*EXERCISE INSTRUCTIONS*: Within the data that follows, set down exactly the lines from the one containing "Instruction: Open the ANALYSIS menu" through the one containing "has height=1568, width=780.", both ends included.

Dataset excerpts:
***
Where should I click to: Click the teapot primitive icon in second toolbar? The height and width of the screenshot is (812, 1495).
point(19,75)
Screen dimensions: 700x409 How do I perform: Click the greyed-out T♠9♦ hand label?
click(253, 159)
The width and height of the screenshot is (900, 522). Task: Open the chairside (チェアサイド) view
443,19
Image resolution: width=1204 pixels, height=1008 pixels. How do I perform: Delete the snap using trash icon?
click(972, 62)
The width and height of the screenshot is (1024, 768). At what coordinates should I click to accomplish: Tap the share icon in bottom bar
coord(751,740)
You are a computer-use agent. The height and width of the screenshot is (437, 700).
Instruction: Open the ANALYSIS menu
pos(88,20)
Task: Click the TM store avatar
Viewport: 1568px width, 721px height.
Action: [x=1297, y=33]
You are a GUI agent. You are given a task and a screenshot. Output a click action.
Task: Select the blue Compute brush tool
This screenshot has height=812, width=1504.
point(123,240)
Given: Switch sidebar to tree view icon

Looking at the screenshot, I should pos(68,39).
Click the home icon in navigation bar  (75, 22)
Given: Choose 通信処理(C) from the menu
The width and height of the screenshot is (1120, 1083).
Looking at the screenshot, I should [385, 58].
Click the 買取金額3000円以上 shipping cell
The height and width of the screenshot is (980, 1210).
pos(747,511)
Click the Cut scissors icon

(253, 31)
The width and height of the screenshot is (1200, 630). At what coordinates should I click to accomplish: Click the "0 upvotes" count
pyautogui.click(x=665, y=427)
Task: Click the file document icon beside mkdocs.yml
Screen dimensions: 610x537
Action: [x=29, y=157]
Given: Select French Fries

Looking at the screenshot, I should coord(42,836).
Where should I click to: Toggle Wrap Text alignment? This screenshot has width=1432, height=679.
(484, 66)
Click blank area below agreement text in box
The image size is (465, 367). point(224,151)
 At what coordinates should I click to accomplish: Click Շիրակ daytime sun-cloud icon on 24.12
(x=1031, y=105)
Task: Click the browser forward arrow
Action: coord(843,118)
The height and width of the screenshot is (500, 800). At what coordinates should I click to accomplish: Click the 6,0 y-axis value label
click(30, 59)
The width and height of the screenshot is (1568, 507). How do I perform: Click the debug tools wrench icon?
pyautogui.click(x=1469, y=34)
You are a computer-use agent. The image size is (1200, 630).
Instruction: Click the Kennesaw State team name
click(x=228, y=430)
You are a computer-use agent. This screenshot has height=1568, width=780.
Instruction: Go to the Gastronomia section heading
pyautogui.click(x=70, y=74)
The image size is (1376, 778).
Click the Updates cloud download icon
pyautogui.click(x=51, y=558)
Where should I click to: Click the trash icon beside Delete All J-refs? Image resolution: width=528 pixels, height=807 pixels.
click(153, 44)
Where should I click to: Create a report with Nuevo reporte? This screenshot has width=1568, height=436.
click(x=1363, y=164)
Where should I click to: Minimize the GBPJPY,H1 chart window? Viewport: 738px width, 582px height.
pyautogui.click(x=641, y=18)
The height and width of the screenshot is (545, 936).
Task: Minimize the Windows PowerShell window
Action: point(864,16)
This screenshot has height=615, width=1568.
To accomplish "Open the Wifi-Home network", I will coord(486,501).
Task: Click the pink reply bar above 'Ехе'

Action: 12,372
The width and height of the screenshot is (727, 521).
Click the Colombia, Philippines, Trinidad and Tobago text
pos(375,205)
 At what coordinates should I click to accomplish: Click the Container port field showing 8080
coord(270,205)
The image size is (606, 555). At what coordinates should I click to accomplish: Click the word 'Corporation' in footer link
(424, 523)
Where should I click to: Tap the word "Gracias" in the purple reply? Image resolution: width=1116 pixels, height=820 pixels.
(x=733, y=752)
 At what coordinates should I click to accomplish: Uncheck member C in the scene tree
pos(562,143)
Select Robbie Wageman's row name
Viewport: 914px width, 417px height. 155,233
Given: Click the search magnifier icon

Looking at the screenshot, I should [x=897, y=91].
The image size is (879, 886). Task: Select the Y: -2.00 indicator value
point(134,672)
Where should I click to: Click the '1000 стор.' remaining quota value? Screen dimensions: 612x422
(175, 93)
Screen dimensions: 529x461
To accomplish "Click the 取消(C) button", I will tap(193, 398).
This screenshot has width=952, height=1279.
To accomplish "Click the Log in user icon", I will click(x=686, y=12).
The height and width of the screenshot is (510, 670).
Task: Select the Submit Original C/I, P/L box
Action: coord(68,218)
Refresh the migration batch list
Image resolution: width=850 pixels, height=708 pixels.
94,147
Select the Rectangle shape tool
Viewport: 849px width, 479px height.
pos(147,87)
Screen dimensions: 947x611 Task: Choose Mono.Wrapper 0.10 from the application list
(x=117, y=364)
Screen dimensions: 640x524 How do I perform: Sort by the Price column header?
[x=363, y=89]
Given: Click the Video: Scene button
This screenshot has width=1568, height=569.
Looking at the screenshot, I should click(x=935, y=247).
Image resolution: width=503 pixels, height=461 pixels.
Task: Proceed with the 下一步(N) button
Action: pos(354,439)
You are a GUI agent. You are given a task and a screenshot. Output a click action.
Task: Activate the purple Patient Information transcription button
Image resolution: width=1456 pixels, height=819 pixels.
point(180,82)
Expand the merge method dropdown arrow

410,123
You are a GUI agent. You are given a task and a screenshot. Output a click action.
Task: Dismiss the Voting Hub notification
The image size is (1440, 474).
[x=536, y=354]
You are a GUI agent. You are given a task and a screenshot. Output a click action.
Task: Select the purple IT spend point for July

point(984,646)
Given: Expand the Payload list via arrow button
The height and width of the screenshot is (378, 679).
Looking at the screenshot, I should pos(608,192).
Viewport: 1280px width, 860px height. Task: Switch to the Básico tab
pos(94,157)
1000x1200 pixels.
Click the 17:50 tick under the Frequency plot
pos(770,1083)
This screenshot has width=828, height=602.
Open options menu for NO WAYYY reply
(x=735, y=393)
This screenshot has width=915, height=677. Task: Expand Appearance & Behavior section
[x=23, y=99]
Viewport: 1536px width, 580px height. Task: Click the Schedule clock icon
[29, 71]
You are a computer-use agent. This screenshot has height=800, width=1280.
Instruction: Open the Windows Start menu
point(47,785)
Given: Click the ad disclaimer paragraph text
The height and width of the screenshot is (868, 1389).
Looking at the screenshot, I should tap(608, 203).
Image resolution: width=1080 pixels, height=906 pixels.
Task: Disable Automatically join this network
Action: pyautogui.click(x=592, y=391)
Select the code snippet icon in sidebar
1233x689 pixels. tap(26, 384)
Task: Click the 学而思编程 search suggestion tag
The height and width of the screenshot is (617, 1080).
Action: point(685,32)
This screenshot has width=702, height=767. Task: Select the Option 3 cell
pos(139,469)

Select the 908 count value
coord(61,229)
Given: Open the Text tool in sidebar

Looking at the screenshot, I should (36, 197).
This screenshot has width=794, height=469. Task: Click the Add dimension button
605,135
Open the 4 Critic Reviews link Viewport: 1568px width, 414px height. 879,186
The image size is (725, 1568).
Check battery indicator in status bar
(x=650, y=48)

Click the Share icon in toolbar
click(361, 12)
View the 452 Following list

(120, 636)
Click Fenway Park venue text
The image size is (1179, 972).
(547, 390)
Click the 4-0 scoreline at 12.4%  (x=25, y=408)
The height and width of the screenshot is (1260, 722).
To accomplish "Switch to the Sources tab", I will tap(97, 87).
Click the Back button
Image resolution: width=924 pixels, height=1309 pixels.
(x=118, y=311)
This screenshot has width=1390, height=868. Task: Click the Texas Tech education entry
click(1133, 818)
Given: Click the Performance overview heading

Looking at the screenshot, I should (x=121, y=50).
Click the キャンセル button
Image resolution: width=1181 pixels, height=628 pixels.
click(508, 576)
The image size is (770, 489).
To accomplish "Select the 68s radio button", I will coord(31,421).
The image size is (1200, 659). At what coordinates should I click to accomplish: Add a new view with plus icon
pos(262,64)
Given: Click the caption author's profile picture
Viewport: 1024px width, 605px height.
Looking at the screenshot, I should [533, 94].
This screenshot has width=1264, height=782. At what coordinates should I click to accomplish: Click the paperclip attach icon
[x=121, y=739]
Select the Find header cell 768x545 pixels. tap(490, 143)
***
*RESPONSE*:
Instruction: Open the ANALYSIS menu
pos(88,20)
Task: Click the TM store avatar
Viewport: 1568px width, 721px height.
Action: [x=1297, y=33]
You are a GUI agent. You are given a task and a screenshot. Output a click action.
Task: Select the blue Compute brush tool
This screenshot has height=812, width=1504.
point(123,240)
Given: Switch sidebar to tree view icon

Looking at the screenshot, I should pos(68,39).
Click the home icon in navigation bar  (75, 22)
Given: Choose 通信処理(C) from the menu
The width and height of the screenshot is (1120, 1083).
Looking at the screenshot, I should [385, 58].
Click the 買取金額3000円以上 shipping cell
The height and width of the screenshot is (980, 1210).
pos(747,511)
Click the Cut scissors icon

(253, 31)
The width and height of the screenshot is (1200, 630). At what coordinates should I click to accomplish: Click the "0 upvotes" count
pyautogui.click(x=665, y=427)
Task: Click the file document icon beside mkdocs.yml
Screen dimensions: 610x537
Action: [x=29, y=157]
Given: Select French Fries

Looking at the screenshot, I should coord(42,836).
Where should I click to: Toggle Wrap Text alignment? This screenshot has width=1432, height=679.
(484, 66)
Click blank area below agreement text in box
The image size is (465, 367). point(224,151)
 At what coordinates should I click to accomplish: Click Շիրակ daytime sun-cloud icon on 24.12
(x=1031, y=105)
Task: Click the browser forward arrow
Action: coord(843,118)
The height and width of the screenshot is (500, 800). At what coordinates should I click to accomplish: Click the 6,0 y-axis value label
click(30, 59)
The width and height of the screenshot is (1568, 507). How do I perform: Click the debug tools wrench icon?
pyautogui.click(x=1469, y=34)
You are a computer-use agent. The image size is (1200, 630).
Instruction: Click the Kennesaw State team name
click(x=228, y=430)
You are a computer-use agent. This screenshot has height=1568, width=780.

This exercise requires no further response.